Dear Zade, Dury, and Demi:
I am writing you this letter and hoping you receive it healthy and happy, despite the world seemingly falling apart. I know you love your roots, but you need to be aware of a few things. Consider this my formal apology about your last name. Many will ask you where you are originally from. I hope it is not shameful for your roots to be Syrian.
“If you will live with this Arabic last name, and you need to be prepared for prejudice and racism.”
I was brought up to be proud of being Arab, proud of being from Syria, one of the leading countries in the Middle East. But these days with the war festering for the past seven years, being proud has become arduous at best. Several reasons for this status include the fact the word “Islam” is always tied to the word “terrorism.” Another is the fact that every few months an Arab will do something stupid and kill innocent people.
You will live with this Arabic last name, and you need to be prepared for prejudice and racism. I have been asked if I was a terrorist several times in the past couple of decades. You need to prepared with a respectable answer, but most important keep your cool.
“What makes you ask that?” is a good answer. Also a simple, “I am not,” works wonders. I used to get upset at the question, but now I just laugh it off. I hope you do as well.
You may ask why I was given this Arabic name. You know what? There are many things you can be proud of being a descendant of Arabs.

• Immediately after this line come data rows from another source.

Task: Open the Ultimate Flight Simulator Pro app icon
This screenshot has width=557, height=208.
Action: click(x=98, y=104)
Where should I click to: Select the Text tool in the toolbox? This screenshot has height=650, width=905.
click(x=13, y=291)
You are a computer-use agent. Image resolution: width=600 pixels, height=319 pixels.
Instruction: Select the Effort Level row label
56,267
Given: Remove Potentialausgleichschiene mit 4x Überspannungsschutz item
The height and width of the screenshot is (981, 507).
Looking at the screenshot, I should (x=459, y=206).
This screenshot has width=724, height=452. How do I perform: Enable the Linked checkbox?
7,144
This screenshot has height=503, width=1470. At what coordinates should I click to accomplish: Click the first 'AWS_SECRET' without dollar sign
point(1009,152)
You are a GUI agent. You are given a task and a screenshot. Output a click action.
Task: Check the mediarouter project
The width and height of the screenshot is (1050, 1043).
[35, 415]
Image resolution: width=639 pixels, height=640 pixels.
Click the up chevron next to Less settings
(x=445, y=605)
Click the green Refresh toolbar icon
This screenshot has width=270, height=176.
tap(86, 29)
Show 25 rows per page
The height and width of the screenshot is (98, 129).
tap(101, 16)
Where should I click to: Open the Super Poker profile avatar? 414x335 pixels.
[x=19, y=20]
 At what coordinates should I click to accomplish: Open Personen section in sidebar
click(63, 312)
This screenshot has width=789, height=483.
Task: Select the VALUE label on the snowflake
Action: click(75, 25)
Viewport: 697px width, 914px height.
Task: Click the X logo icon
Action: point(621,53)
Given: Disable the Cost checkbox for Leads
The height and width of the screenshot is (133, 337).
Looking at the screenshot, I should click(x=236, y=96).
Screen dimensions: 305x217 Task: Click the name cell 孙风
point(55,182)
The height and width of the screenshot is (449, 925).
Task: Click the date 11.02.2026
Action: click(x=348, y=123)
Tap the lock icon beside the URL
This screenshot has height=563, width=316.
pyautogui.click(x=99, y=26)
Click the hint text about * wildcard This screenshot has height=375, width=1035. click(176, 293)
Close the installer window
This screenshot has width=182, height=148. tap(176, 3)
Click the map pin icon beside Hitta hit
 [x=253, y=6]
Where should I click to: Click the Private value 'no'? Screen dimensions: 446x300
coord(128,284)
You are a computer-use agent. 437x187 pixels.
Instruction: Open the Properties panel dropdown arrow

Arabs were leaders in this world during different enlightenment periods, especially from the seventh to the 13th centuries. The spread of Islam initially brought this region together. Later it was the Arabic language, culture, and trade. To be an Arab brought together Muslims, Christians, and Jews. It unified Arabians, Africans, Berbers, Egyptians, Phoenicians, Canaanites, and many others. You should be aware off their contribution to world civilization. Perhaps the greatest Arabic gift to the world is the phonetic alphabet, but other accomplishments include:
The Arab sifr, or zero, and Arabic numeral, provided solutions to complicated mathematical problems. Arabs invented algebra, as was certified by Leonardo di Vinci in his writings.
Needing to precisely chart the times of sunrise and sunsets for prayer, they ended up compiling charts that would prove useful later when Al-Biruni suggested the earth rotated around its axis, a fact discovered by Galelio six centuries later.
Arabs improved upon the healing arts of ancient Mesopotamia and Egypt. Al-Razi was the leading scientist on contagion, and Ibn Sina, the famous scientist and philosopher was the greatest writer on medicine in the Middle Ages. His Canon was required reading throughout Europe until the seventeenth century. A Syrian, ibn al-Nafis, discovered the basics of pulmonary circulation.
Arabs borrowed the horse shoe from the Romans and developed it in their own style. Mosques from Damascus to Cairo are a great testament, and the famous Islamic minaret was inspired by the Greek lighthouse. Arab styles, designs, calligraphy, and color can be seen in structures like the Lion Court of the Alhambra Palace in Granada, the great Mosque of Cordoba, and other medieval buildings in Europe.
5- Navigation and geography:
The earliest geographical charts in the world were developed by the Canaanites who also discovered the Atlantic Ocean. In the twelfth century, a brilliant geographer Al-Idris, completed a world atlas with seventy maps, many areas uncharted till this time.
Arab contribution to food production is enormous. They were able to graft a single vine to carry grapes of different colors, and their vineyards were responsible for the future wine industry in Europe.
Calligraphy became an art form after the Koran was told to Muhammed in Arabic. The language itself is rich with its poetry and drama. Translations from the Greek and Romans, and works of Aristotle, Plato, Hippocrates, and Galen were among the earliest publications.
The harp, lyre, zither, drum, tambourine, flute, oboe, and reed instruments are today an exact replica of the ones used by Arabs. The guitar and mandolin are sisters to the earlier Oud.
Early Arab philosophers attempted to find answers to questions about God, existence, and the universe. The early philosopher al-Kindi, contributed to the work of Plato and Aristotle.
The million-dollar question remains: If Arabs did all that and more, why do they have so many problems today?
After the Arab Spring in 2011, it will take a few years for the Arab world to recognize the legitimacy of democracy. Another reason is the lack of separation between religion and government. When dying for God becomes a good thing, nothing good will come out of that. Extreme nationalism also separates the Arab world into 20, tiny countries vying for limited power and fighting with their neighbors.
Here is an idea: The Untied States of Arabia. What if the Arab world united and combined resources? A lofty dream? What would that be like?
Zade, Dury, and Demi: Be proud of what is positive and bright about the Arab world and ignore the snide comments. Always remember: Love is powerful. Send much needed love and positive energy into this world.